(Collected data entries)
※ ※ ※
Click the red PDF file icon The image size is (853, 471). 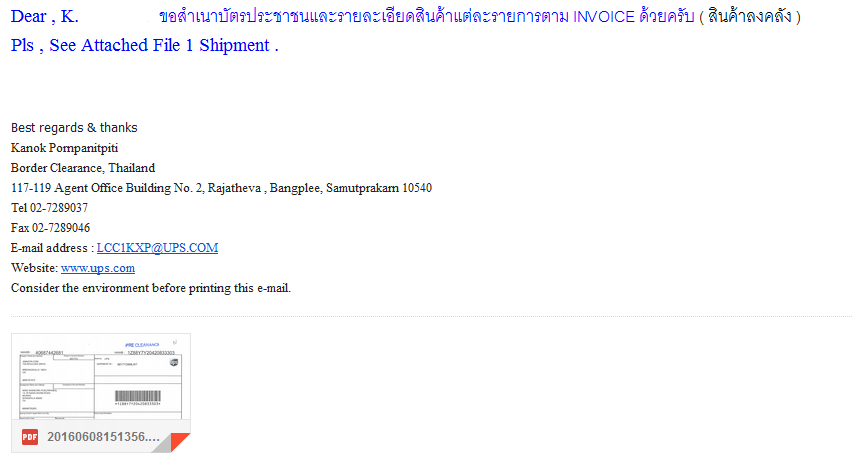(x=30, y=437)
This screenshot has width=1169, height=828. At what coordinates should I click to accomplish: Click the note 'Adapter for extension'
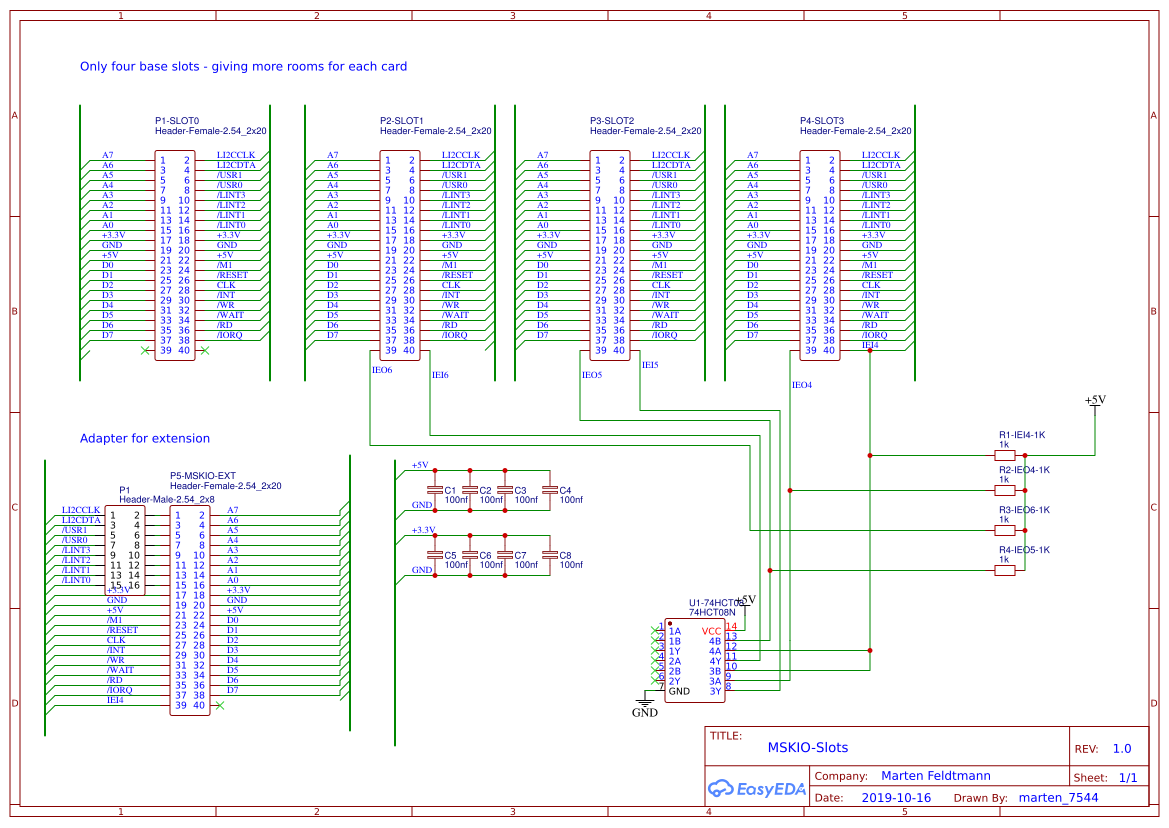click(x=145, y=438)
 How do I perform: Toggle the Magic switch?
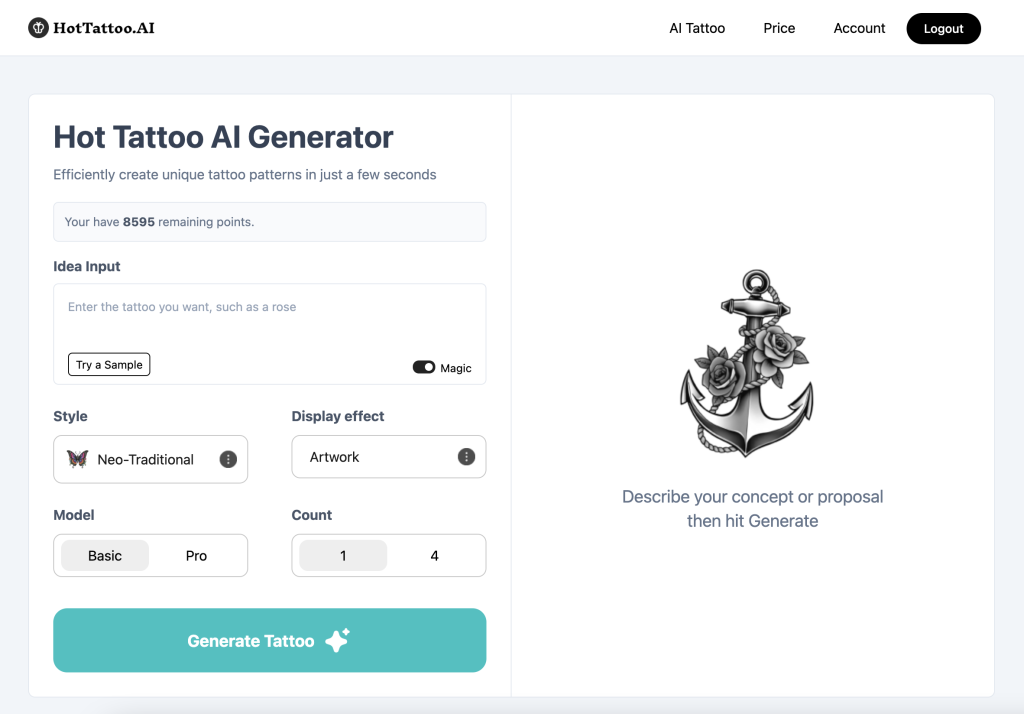(x=424, y=367)
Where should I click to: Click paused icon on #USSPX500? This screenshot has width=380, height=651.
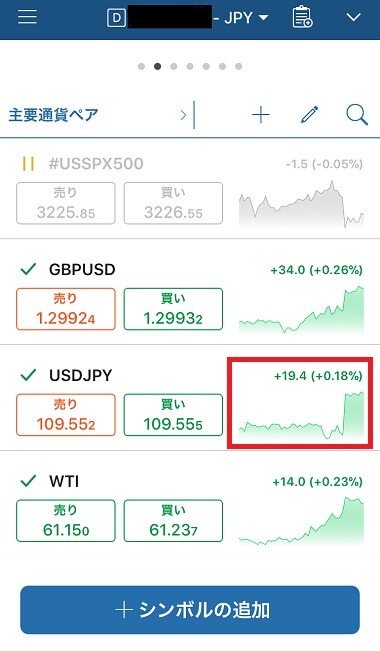pos(28,164)
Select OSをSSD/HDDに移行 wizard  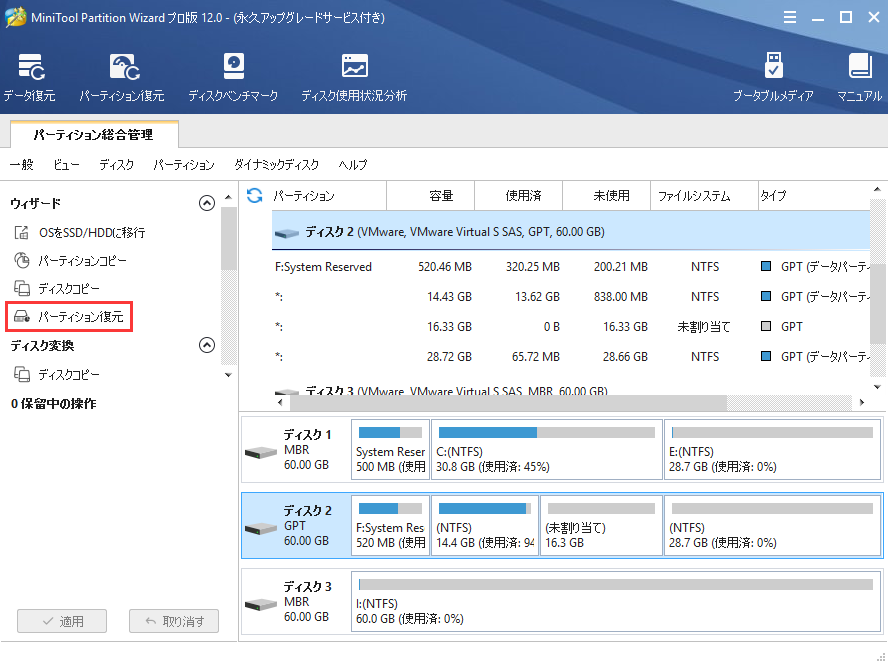(x=91, y=233)
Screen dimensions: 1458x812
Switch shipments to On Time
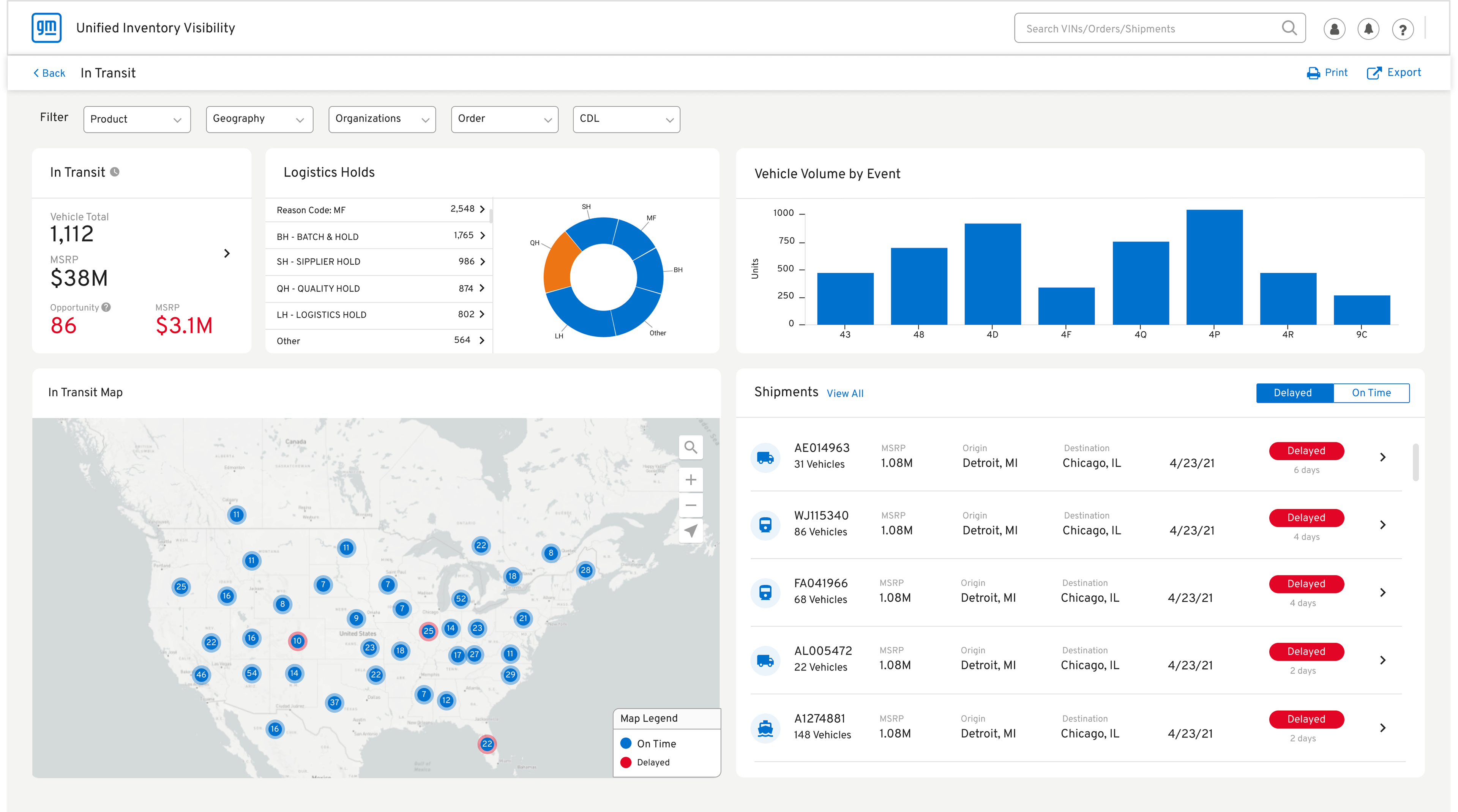point(1371,393)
※ ※ ※
> _Goal of the exercise_
Return exactly the lines from the line with "Screen dimensions: 1458x812" through the last line of the data above, both included; pictures do not go in the answer.

> _Answer to this task_
Screen dimensions: 1458x812
Switch shipments to On Time
point(1371,393)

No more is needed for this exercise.